- YOUR INSTRUCTIONS -
The reply should hold only the lines from the one with "Go to Locations in the sidebar" through the end of the data, each given exactly.
== DATA FOR THIS TASK
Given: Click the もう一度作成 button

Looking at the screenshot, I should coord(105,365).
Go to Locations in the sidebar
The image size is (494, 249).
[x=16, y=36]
====
- FINAL ANSWER -
Go to Locations in the sidebar
The image size is (494, 249).
[x=16, y=36]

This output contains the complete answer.